### Dataset entries
= = = = = = =
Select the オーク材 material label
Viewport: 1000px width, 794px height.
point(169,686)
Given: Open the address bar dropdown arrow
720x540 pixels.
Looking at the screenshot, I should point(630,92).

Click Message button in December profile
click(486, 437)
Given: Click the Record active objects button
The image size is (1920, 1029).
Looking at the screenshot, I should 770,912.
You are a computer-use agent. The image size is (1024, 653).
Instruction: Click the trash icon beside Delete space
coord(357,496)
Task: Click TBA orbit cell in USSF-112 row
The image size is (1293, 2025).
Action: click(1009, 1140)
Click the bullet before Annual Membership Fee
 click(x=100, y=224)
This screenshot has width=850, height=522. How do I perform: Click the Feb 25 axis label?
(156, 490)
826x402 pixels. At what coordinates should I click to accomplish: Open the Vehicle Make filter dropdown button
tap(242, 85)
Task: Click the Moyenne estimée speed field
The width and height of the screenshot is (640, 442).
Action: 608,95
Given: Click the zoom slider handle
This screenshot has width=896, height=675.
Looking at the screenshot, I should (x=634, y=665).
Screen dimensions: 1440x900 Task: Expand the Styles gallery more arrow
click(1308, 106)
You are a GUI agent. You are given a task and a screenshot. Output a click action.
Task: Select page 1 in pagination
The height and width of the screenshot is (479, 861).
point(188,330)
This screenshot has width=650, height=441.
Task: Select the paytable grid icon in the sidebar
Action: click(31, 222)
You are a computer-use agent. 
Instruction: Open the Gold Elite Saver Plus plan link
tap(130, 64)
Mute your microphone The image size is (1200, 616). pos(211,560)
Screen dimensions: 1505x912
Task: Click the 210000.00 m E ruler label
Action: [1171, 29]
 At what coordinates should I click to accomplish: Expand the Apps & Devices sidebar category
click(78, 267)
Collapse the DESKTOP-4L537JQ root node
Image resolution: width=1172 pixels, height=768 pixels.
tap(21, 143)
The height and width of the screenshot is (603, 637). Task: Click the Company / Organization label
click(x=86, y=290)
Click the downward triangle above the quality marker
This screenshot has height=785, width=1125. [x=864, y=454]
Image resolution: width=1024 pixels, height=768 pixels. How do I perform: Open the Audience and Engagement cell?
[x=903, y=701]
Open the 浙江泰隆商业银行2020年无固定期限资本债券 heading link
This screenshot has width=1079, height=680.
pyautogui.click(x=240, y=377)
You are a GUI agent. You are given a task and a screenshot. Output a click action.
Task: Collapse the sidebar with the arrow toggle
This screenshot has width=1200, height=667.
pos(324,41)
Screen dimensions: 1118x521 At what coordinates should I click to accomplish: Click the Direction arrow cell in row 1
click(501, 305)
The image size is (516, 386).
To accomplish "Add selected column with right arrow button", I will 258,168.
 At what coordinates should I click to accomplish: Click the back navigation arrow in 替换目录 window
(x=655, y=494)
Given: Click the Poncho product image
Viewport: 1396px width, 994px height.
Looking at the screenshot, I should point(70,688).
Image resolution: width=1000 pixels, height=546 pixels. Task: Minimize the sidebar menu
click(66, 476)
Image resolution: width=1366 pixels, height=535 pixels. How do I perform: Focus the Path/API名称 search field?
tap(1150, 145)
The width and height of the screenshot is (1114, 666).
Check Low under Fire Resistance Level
= = = = = = =
### INSTRUCTIONS TO FOLLOW
There is a line with "Image resolution: width=1024" and a line with "Given: Click the Poncho product image" above. Copy exactly those two lines and all lines between them, with nothing else.

### ANSWER FOR THIS EXERCISE
Image resolution: width=1024 pixels, height=768 pixels. How do I perform: Open the Audience and Engagement cell?
[x=903, y=701]
Open the 浙江泰隆商业银行2020年无固定期限资本债券 heading link
This screenshot has width=1079, height=680.
pyautogui.click(x=240, y=377)
You are a GUI agent. You are given a task and a screenshot. Output a click action.
Task: Collapse the sidebar with the arrow toggle
This screenshot has width=1200, height=667.
pos(324,41)
Screen dimensions: 1118x521 At what coordinates should I click to accomplish: Click the Direction arrow cell in row 1
click(501, 305)
The image size is (516, 386).
To accomplish "Add selected column with right arrow button", I will 258,168.
 At what coordinates should I click to accomplish: Click the back navigation arrow in 替换目录 window
(x=655, y=494)
Given: Click the Poncho product image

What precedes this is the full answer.